私の名前は アルト・レインズ よろしくね!
ちなみに仕事は賢者の助手をやってます!君たちにこの世界の事と、魔法を教えます!アルト先生とか呼んでくれても良いぞ!」
ニカッと、人好きの良いだろうと思われる笑みを見せながら僕らに話しかける。
まず、日向が、
「魔法っ!きたぁぁぁあ!!」
うるせぇなマジで、興奮すんのは分かるけど……。
「日向うるさい。まず自己紹介からでしょ。」
さすが玉城、ナイスだ!日向は玉城に注意されてめっちゃ落ち込んでるし。どんまい。
「くくっ、きみ面白いね、ヒュウガくん?だっけ?」
「はい!日向 怜央です!レオってよんでください!ヒュウガって呼びにくいと思うんで!」
あー、確かにちょっとイントネーション違ったからな。
「私は玉城 早苗。サナエって呼んでちょうだい」
「うんうん!レオにサナエね!分かったよ!」
お、僕か。
「僕は西条 一夜。イチヤって呼んでくれ。アルト先生」
「私は真白 莉奈。リナとマシロどっちでも大丈夫です。」
するとアルト先生は
「ふおぉぉ!アルト先生って呼ばれたっ!おっけ!イチヤとマシロね!」
なんかめっちゃ喜んでるし、何がそんなに嬉しいんだ??
「いやー、先生とか呼ばれたこと無くってさぁ、嬉しかったんだよ!夢が一つ叶ったよ!それじゃ、説明始めてくね!あ、質問は後にしてねっ!」
「「「「はーい、アルト先生ぇー」」」」
アルト先生はさっきの陽気な雰囲気を無くし、キリッとした真剣な雰囲気となって話し始めた。

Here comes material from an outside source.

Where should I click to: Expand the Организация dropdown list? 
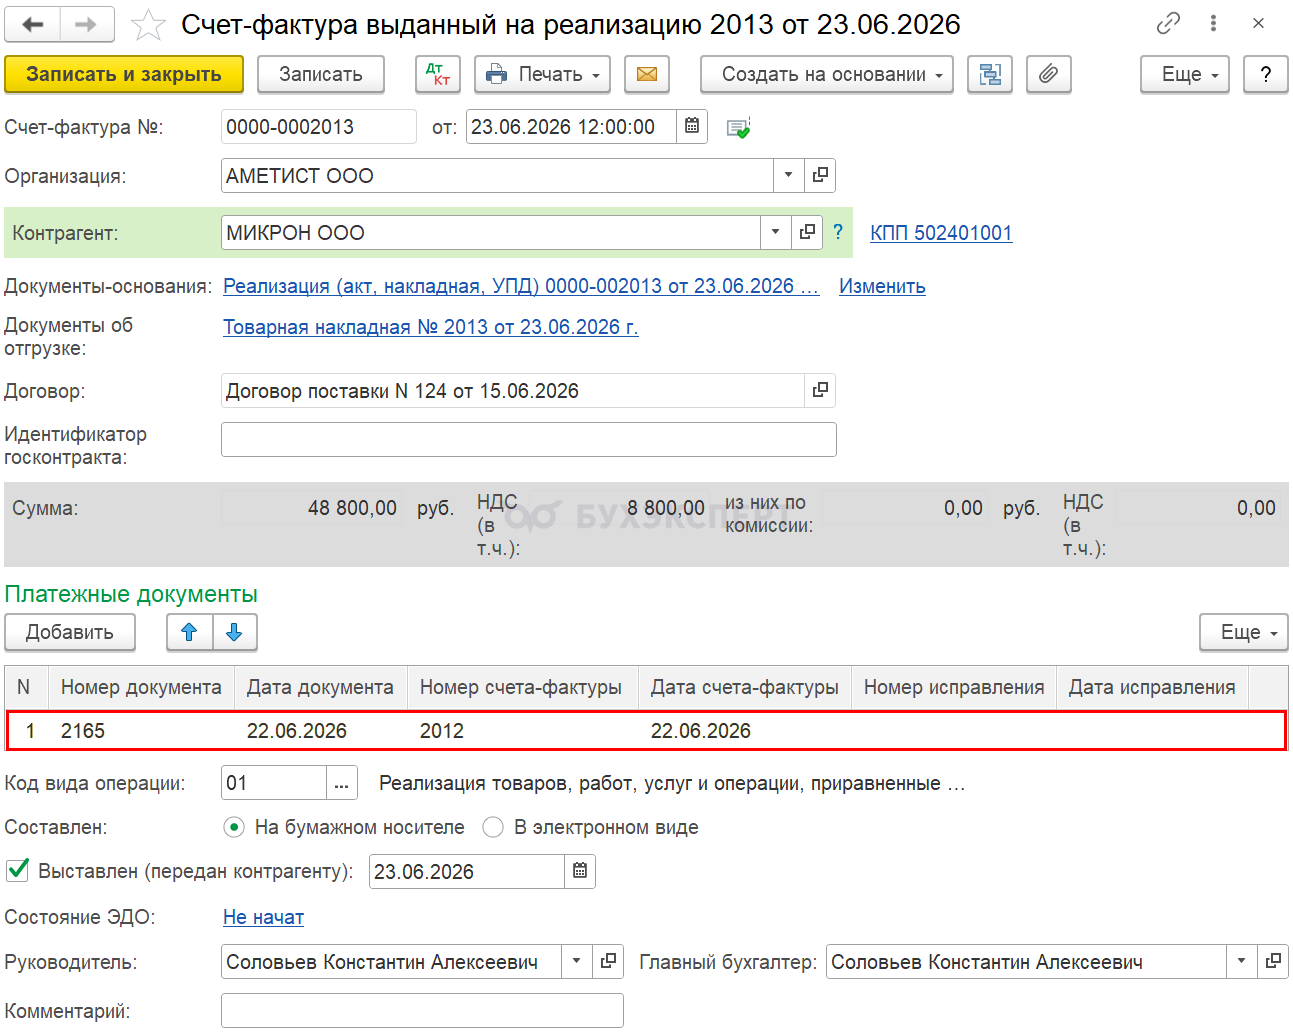[788, 176]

「じゃ、まずこの世界のことから。この世界は一つの大陸から出来ていて、とてつもなく広い。歩いて大陸の端から端まで歩くんだったら一生かかっても無理な位に。で、この国は大陸の南にあるメルカト平原に中心、つまり王都があって、そっから北に二千キロ南に千二百キロ東に八百キロ西に千百キロもの広大な領土を持つ王国なんだ。まあ、これでも大陸の約一割にも満たない程度なんだけどね。」
はあっ!?広すぎだろ!?それで一割にも満たないって!?
と、驚きながら、この世界は円形なのか、古いヨーロッパの考えの、世界の果ては奈落であるってやつなのか、考えながらアルト先生の話を聞く。

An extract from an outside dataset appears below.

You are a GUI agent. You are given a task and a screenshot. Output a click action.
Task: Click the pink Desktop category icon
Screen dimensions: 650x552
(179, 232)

「で、大陸の中心には世界樹があるんだ。まあ、そこにはエルフが住んでいて、容易には手出し出来ないんだけどね、ってあ!!重大なことはなしてなかったよ……。この世界に住んでいる種族は全部で五種居るんだけど、そのうち一種は他四種共通の敵なんだ、分かち合う事なんて絶対無理な奴ら『魔族』だよ。奴ら魔族と私達4種族は過去七度大規模な争いを繰り広げて居るんだ。それでやっとの事で草一つ生えない北の端まで追い詰めたんだけど、あと一歩の所で次代の魔王が誕生してね。一旦引きざるを得なかったんだよ。で、三年前、その魔王を筆頭に第八度目の魔族からの侵攻が起きた。第八魔災って、私達は呼んでる。で、4種族ってのが、
人族、まあ私や、君たちがこれだね。で、
獣人族、人の見た目に獣の特徴を持つ種族で、先祖は魔獣と人族のハーフと言われているね。先祖の魔獣毎に長を中心としてまとまって暮らしているよ、長は先祖の力を色濃く受け継いだ先祖還りと呼ばれる者が代々長を引き継いでいるんだ。

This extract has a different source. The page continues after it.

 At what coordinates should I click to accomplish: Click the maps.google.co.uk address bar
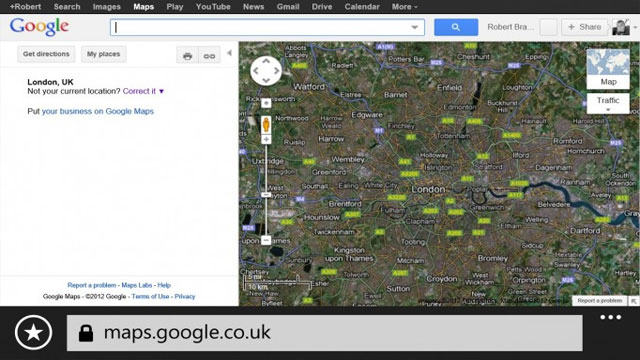point(324,333)
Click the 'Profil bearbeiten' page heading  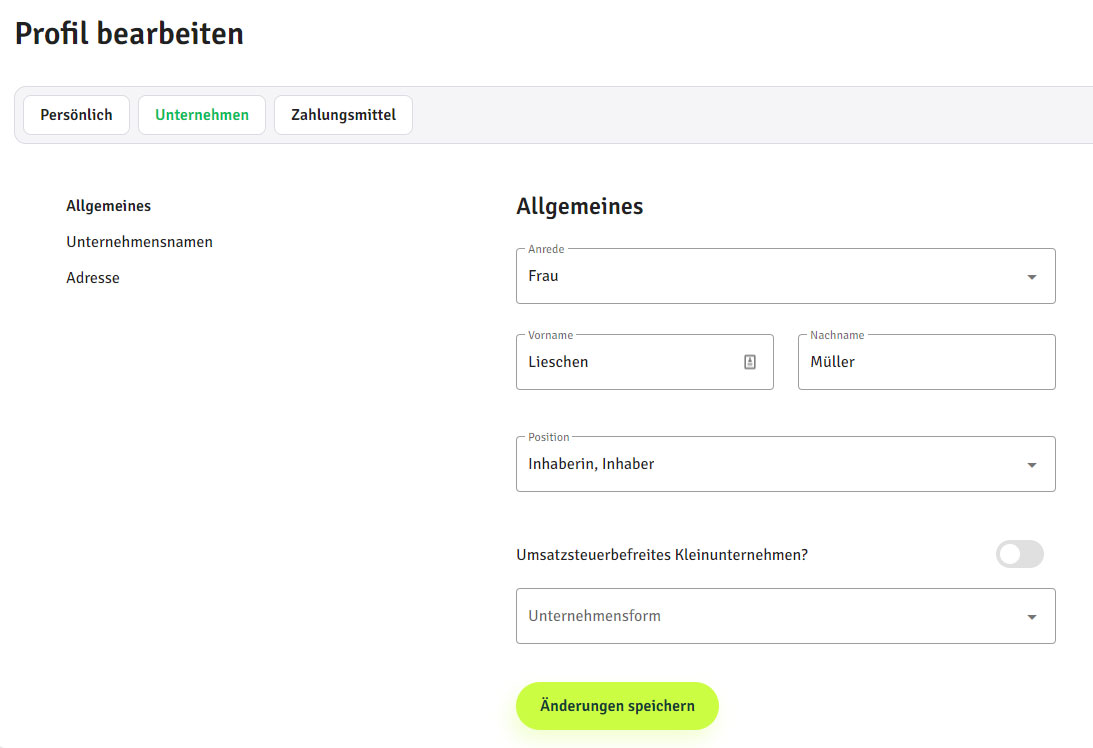[129, 34]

そしてエルフ、長命種で約三百年は生きると言われ、長命故にゆったりとした暮らしを好んで、自然を愛している一方、長く生きた戦士達がいる種族なんだ。長い年月をかけて磨いた伝統的な弓術と、巧みな剣術、そして魔法。特に魔法に関しては右に出る種族はいないとされる程にね。しかし滅多に世界樹の麓にある森からの出てこなくてね、人族の国にいるエルフは少ないんじゃないかな?ちなみにエルフは民主制をしていて、王族はお飾りみたいなものなんだ。でも王族はみな恐ろしい魔法力と魔力を持つ最強の戦士でもあるんだ。
で最後、竜人族。竜人族は遥か昔、とある人族の国のお姫様と、知性ある古き竜の間に生まれた種族と言われていて此方も長命種で二百年程生きると言われているよ。その姿は竜の尾と翼を持ち、強大な力を持つんだ、それと恐ろしい技もあってね、魔力を竜の波動に変換して放つ『竜の息吹』と言うのがあるんだ、その威力は強者となれば山一つ吹き飛ばす程の威力を持つと言われているよ。」
アルト先生は一旦話すのを辞めて
「話しすぎちゃったね、ちょっと休憩しようか!
僕も疲れちゃったから、そうだなぁ、二十分程休憩ねっ!それじゃっ!」
と、出て行ってしまった。
えぇ……質問したかったのに……。と残念に思いながらも、ありがたい…と思っていた僕達だった。